Orrick, Herrington & Sutcliffe LLP

 

The Orrick Building

405 Howard Street

San Francisco, CA 94105-2669

 

+1 415 773 5700

 

orrick.com

December 14, 2017

Central Garden & Pet Company

1340 Treat Boulevard, Suite 600

Walnut Creek, CA 94597

Re:    $300,000,000 Aggregate Principal Amount of 5.125% Senior Notes Due 2028

Ladies and Gentlemen:

We have acted as counsel to Central Garden & Pet Company, a Delaware corporation (the “Company”), and the subsidiaries of the Company listed on Schedule I hereto (each individually, a “Covered Guarantor” and collectively, the “Covered Guarantors”) and Schedule II hereto (each individually, a “Non-Covered Guarantor” and collectively, the “Non-Covered Guarantors,” and together with the Covered Guarantors, the “Guarantors”) in connection with the Registration Statement on Form S-3, File No. 333-221935, filed with the Securities and Exchange Commission (the “Commission”) on December 7, 2017 (as amended, the “Registration Statement”), and the related prospectus contained in the Registration Statement, as supplemented by the final Prospectus Supplement, dated December 7, 2017, filed with the Commission under Rule 424(b) of the Securities Act of 1933, as amended (together, the “Prospectus”) relating to (i) the issuance of $300,000,000 aggregate principal amount of 5.125% Senior Notes due 2028 (the “Notes”) and the issuance by the Guarantors of guarantees (the “Guarantees”) with respect to the Notes. The Notes and the Guarantees will be issued under a base indenture, dated as of March 8, 2010 (the “Base Indenture”), between the Company, as issuer, and Wells Fargo Bank, National Association, as trustee (the “Trustee”), as supplemented by the Seventh Supplemental Indenture, dated as of December 14, 2017 among the Company, the Guarantors and the Trustee (the “Seventh Supplemental Indenture” and together, with the Base Indenture, the “Indenture”). The Company is filing the Seventh Supplemental Indenture, the form of the Guarantee and this opinion letter with the Commission as exhibits to a Current Report on Form 8-K.

We have examined the Registration Statement and the Indenture. We also have examined the originals, or duplicates or certified or conformed copies, of such corporate records, agreements, documents and other instruments and have made such other investigations as we have deemed relevant and necessary in connection with the opinions hereinafter set forth. As to questions of fact material to this opinion, we have relied upon certificates or comparable documents of public officials and of officers and representatives of the Company and the Guarantors.

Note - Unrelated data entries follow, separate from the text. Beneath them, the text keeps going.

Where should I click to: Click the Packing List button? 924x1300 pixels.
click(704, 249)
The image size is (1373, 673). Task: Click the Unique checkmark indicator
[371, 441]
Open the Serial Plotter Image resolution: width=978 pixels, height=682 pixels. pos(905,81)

In rendering the opinions set forth below, we have assumed the genuineness of all signatures, the legal capacity of natural persons, the authenticity of all documents submitted to us as originals, the conformity to original documents of all documents submitted to us as duplicates or certified or conformed copies and the authenticity of the originals of such latter documents. We also have assumed that the Indenture is the valid and legally binding obligation of the Trustee.


LOGO

Central Garden & Pet Company

December 14, 2017

Page 2

 

We have assumed further that each Non-Covered Guarantor is validly existing under the law of its jurisdiction of organization and has duly authorized, executed and delivered the Indenture and its Guarantee in accordance with its organizational documents and the law of its jurisdiction of organization.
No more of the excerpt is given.